Tres. Me llegan muchas críticas sobre las nuevas tarifas del servicio de recolección de basura en Ciudad Guayana. Al respecto estoy recabando información de lo que cobran en otras ciudades, con la misma empresa y con otras prestadoras de ese servicio. Todos entendemos que hay que pagar por la recogida y disposición final de los desechos sólidos, pero la tarifa tiene que ser justa, en relación directa con la situación económica de cada estrato de la población. Es verdad que cuesta lo mismo recoger basura en un barrio o en una urbanización de clase media, pero no es la misma capacidad de pago, por lo que es imprescindible que la municipalidad cubra el diferencial.

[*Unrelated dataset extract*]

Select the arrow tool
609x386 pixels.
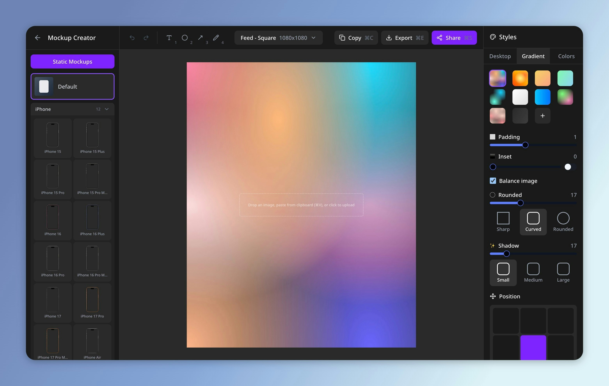tap(200, 37)
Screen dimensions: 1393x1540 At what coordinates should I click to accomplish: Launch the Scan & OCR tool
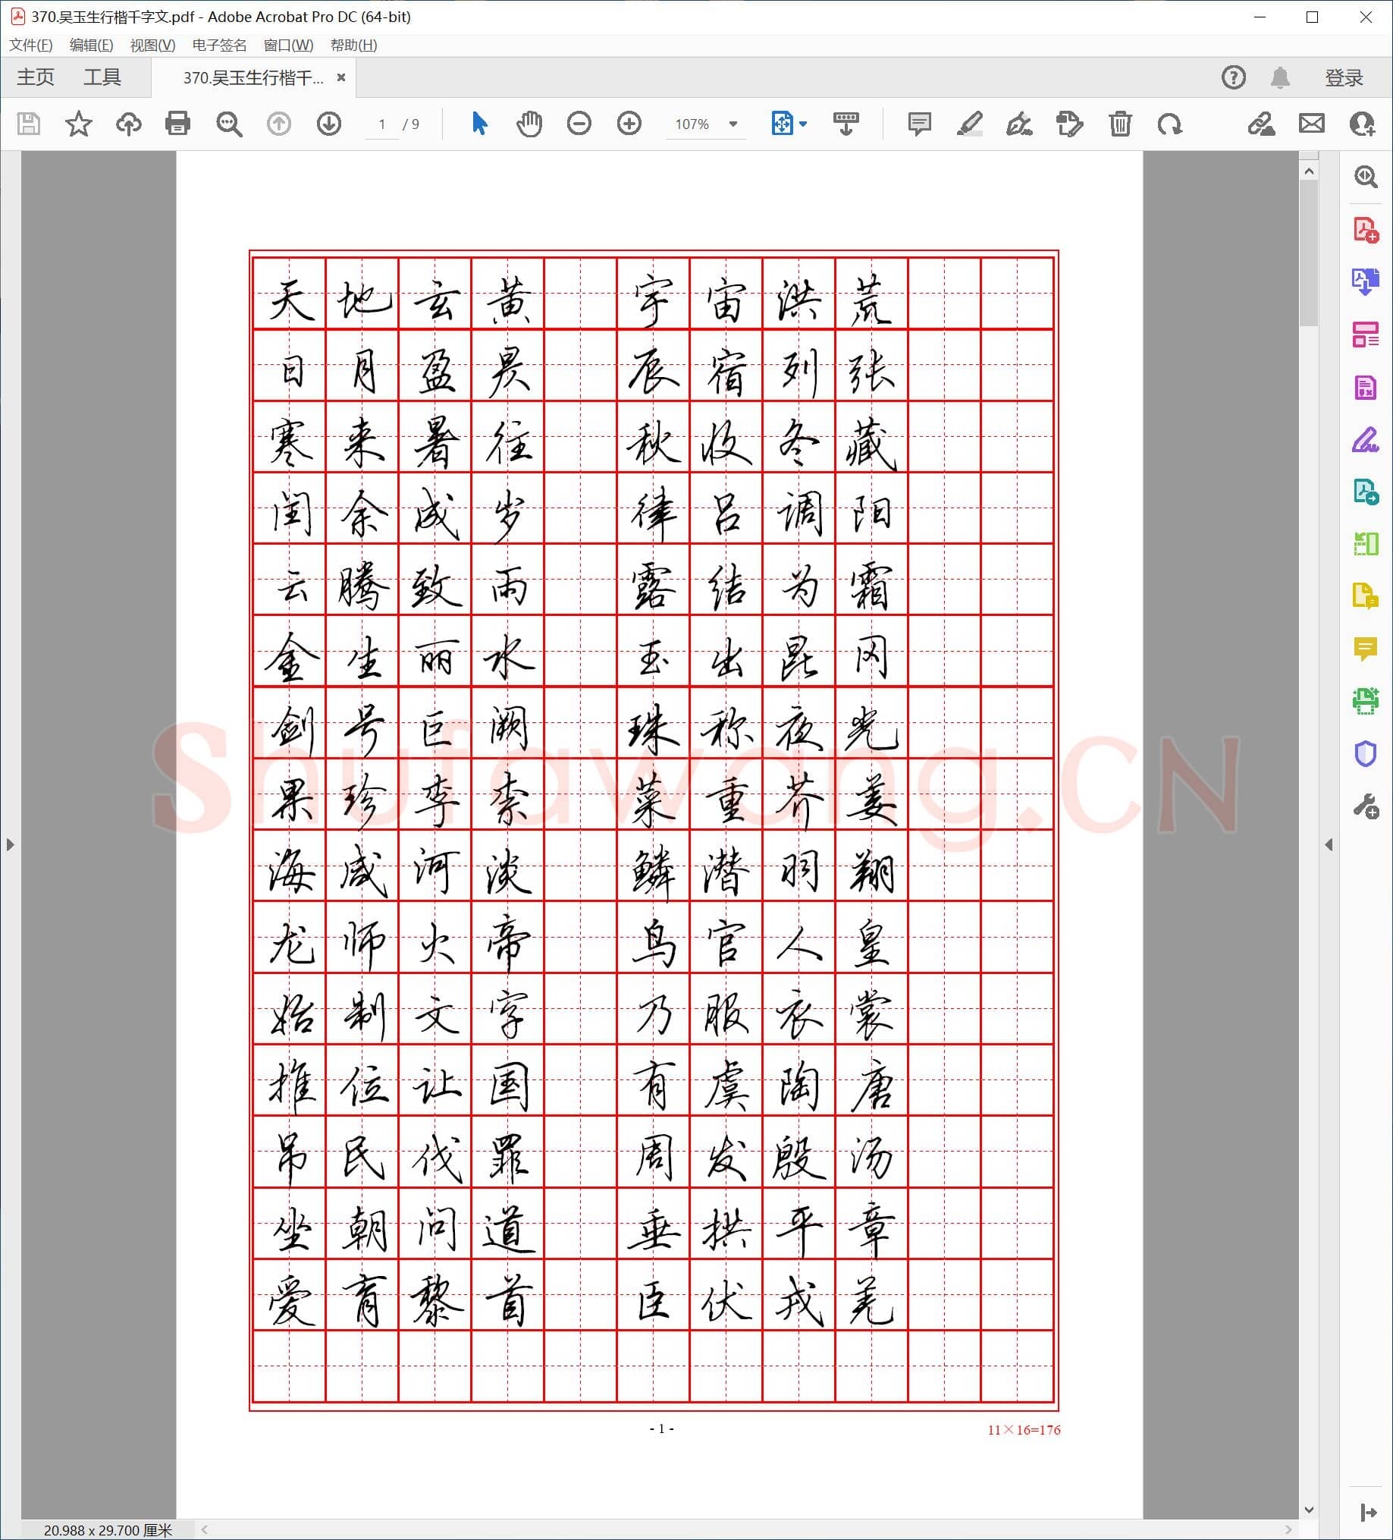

Cuatro. Algunos expertos, sobre todo de oposición, están volviendo a plantear lo que el expresidente de Pdvsa, Luis Giusti, propuso hace como 30 años, que era crear empresas mixtas entre Pdvsa y capitales o empresas extranjeras para explotar yacimientos en el país. El problema no es crear esas empresas, sino dejarla operar libremente, con la condición de que le paguen al Estado lo que corresponda por ley. Porque eso fue lo que hizo Pdvsa en estos últimos años, con más de una docena de empresas mixtas tanto en la Faja del Orinoco como en otros yacimientos de petróleo y gas, pero a las que les pusieron tantas trabas que les fue imposible trabajar como podrían haberlo hecho. El otro problema es la falta de liquidez de Pdvsa, que le ha impedido cumplir con los aportes de capital en esas empresas mixtas, así como el pago oportuno por el crudo recibido de esos socios extranjeros. El problema entonces no es crear empresas mixtas, sino permitirles que hagan su trabajo, sin interferencias y respetando a cabalidad los convenios hechos con esos socios extranjeros.